Figure 1 A museum reproduction of the
moa Dinornis giganteus (with its neck
in a semi-relaxed position) beside a kiwi for
size comparison.
Figure 2 A reproduction
of Dinornis giganteus with its neck
and head in an extended position.
These creatures have fascinated people since their existence was first predicted but more recently it is their role in our understanding of continental drift and evolution that has caused most research. Study of the links between present-day species of flightless birds has led to very interesting ramifications for the field of paleogeography (how the present-day continents formed from older landmasses).
The Moa
At least 11 species of this intriguing creature co-existed on New Zealand exploiting different browsing tactics in the forest ecosystem. The moa ranged in size from the smallest, Euryapteryx curtus (15- 50 kg), to the largest Dinornis giganteus ("Giant terrible bird"). Dinornis giganteus probably weighed about 250kg and was able to extend its neck to a height of 3m, making it the tallest bird that ever lived2(Fig.3).

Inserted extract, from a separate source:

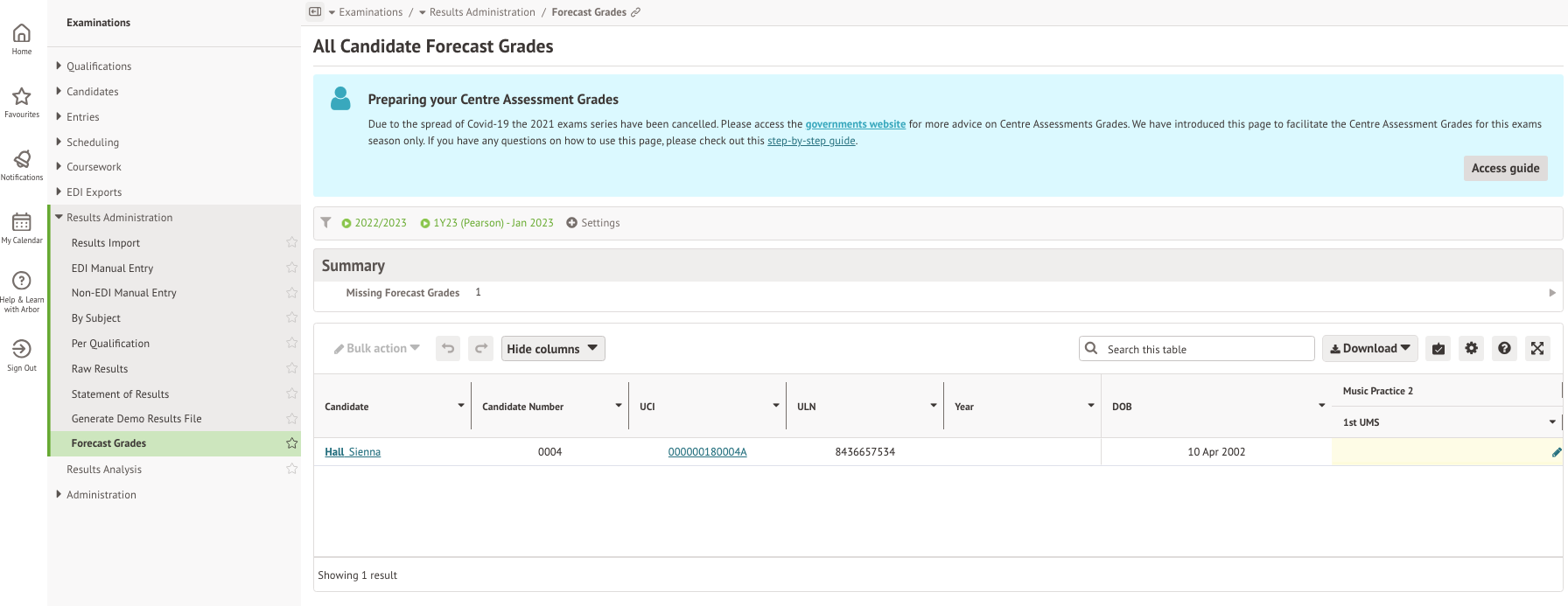
Task: Expand the table to full screen
Action: click(x=1537, y=348)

Figure 3 - size comparison
of Dinornis giganteus with
man and two of its living
ratite relatives
Moa belong to the family of birds known as Ratites. All Ratites are flightless and lack the keel in their breastbone that normally anchors the flight muscles3. Living Ratites include the ostrich, emu, cassowary, rhea and the kiwi.
Even though the moa is extinct a lot of information can be inferred from the available data. The beak shapes of the different species imply that the larger moa, family Dinornithidae, browsed on the branches of trees using their long legs, long necks and their powerful broad beaks to shear and clip at the higher branches. The shorter, stouter moa, family Emeidae, used their weak, rounded beaks to graze the soft fleshy leaves and berries of the forest4.
Due to their lack of teeth or any effective food processing adaptation, the moa are known to have swallowed stones to aid the breakdown of their fibrous diet5. These stones collected in the gizzard where they acted like a food processor to grind the leaves and twigs into tiny bits. With constant rubbing against one another the stones eventually became smooth like pebbles on a beach and have been found in situ where moa have died. Analysis of the geology of the rocks show they have been collected from a very limited locality which suggests moa were disinclined to travel very far from any one spot5.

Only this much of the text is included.